Hehe, it may also be what is called "blank page syndrome". That's when you can't make yourself do the work that has to be done from scratch/ground up, and you know in advance that it isn't going to be a piece of cake. (re. your Tor-based UV editor) ;)

Another probable cause may be your fatigue from your spring garden exercises.

And of course, my own alleged procrastination (actually, there isn't any; it's just that I've quite unexpectedly got a hellofalot of orders to work on for a living and I'm reluctant to reject any of them) has set a bad example for you. :)

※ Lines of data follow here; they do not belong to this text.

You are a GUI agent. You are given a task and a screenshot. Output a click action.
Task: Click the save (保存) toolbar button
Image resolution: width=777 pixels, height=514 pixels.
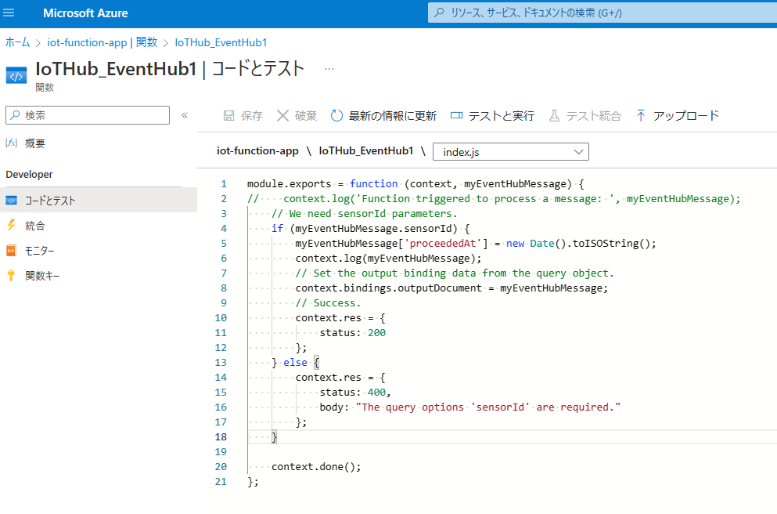[x=243, y=116]
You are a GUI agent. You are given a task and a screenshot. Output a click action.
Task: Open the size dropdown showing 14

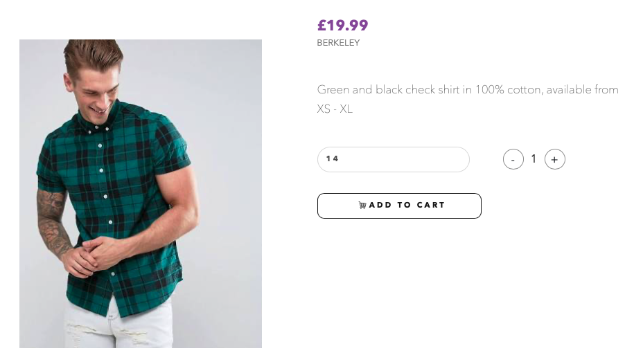(394, 159)
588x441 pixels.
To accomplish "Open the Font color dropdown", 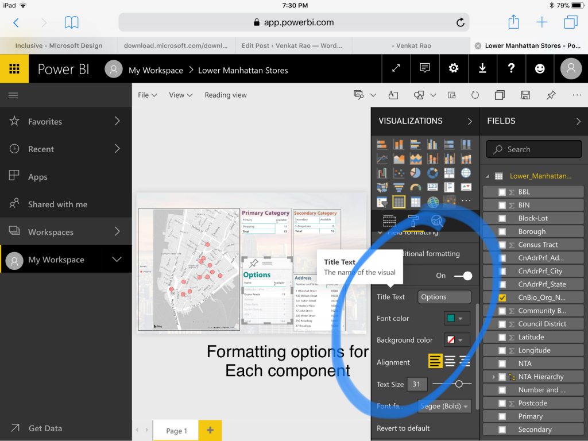I will pos(457,318).
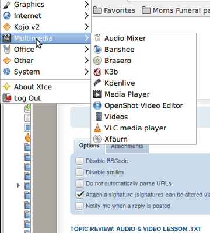
Task: Check the Disable smilies option
Action: click(79, 172)
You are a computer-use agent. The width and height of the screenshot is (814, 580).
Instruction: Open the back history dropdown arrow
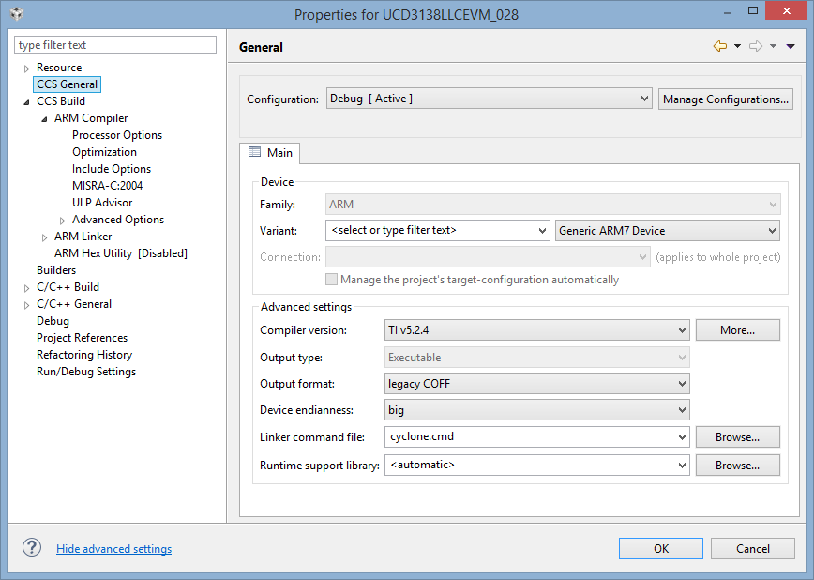(737, 46)
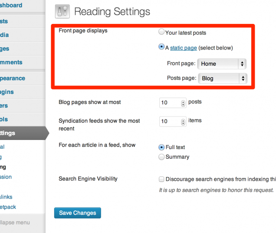Open the "static page" hyperlink
The width and height of the screenshot is (276, 233).
tap(183, 48)
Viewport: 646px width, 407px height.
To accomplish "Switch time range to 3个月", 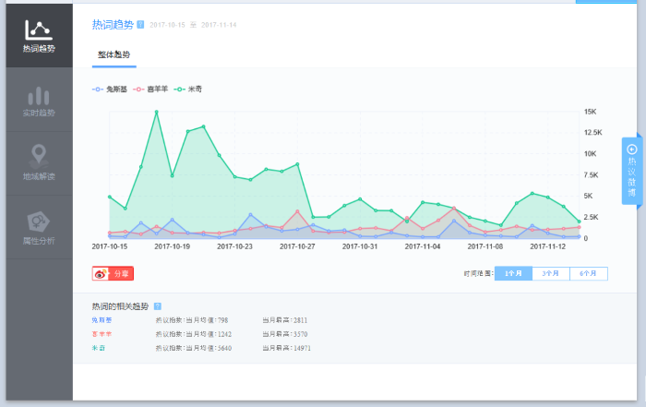I will (x=551, y=273).
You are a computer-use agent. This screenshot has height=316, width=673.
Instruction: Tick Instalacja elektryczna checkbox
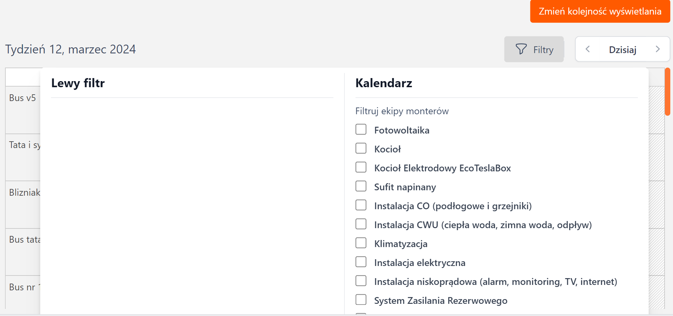click(361, 262)
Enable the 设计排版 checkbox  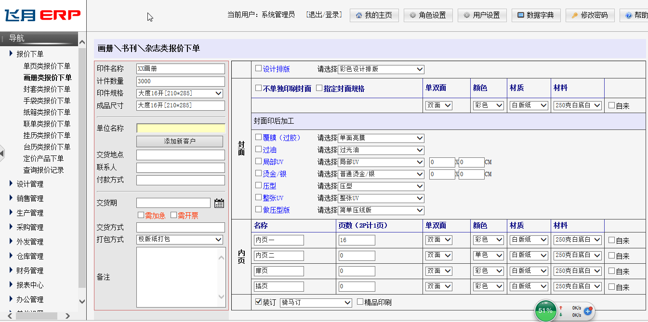tap(259, 68)
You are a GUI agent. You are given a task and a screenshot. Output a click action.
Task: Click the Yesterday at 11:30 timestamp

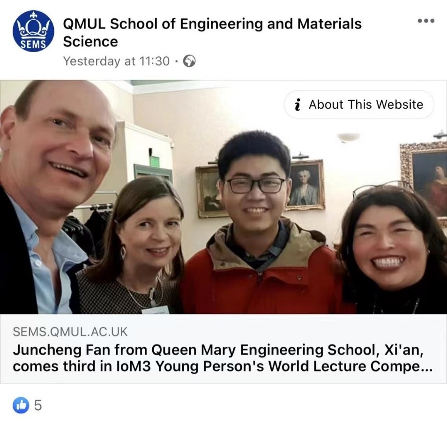pos(116,61)
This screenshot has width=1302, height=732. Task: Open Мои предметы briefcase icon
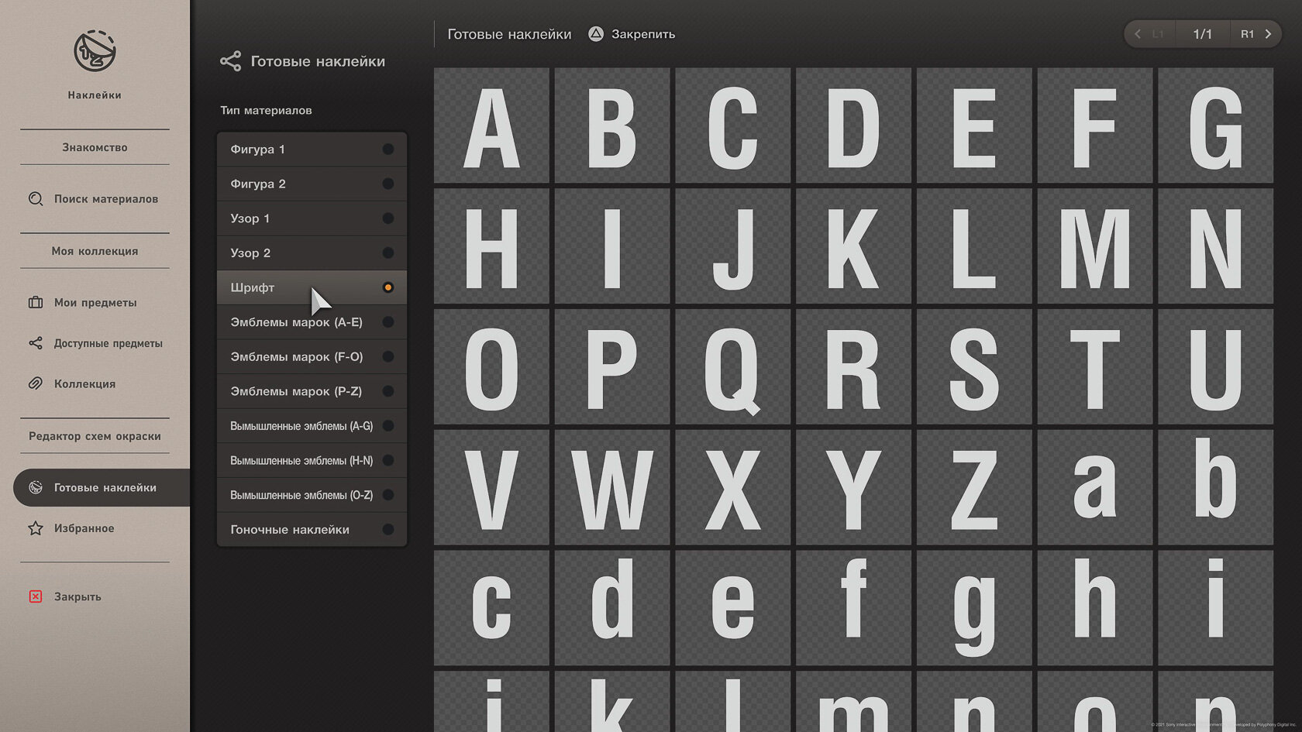tap(36, 303)

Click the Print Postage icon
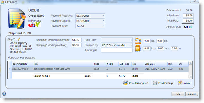tap(155, 83)
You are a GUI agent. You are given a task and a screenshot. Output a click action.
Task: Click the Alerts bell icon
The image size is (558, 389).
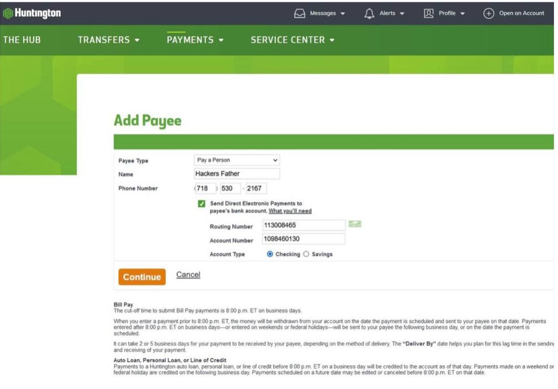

To stir you to life just a little, let me tell you I was able to fix my ATi Radeon W7 rendering. Actually the crash wasn't caused so much by the FBO code but rather by my earlier GLSL flat shading fixes. The toon, X-ray and microscope shaders were failing to compile by the ATi GLSL compiler due to the differences with nVidia in its functional implementation. ATi GLSL forbids reassignment/reuse of varyings (i.e. inter-shader global vars) in the fragment shader. Contrary to nVidia GLSL, ATi regards them as constants and crashes at shader compile time. One more difference under my Radeon is that it allows only up to 8x MSAA for the FBO while my GTX 1060 supports 32x.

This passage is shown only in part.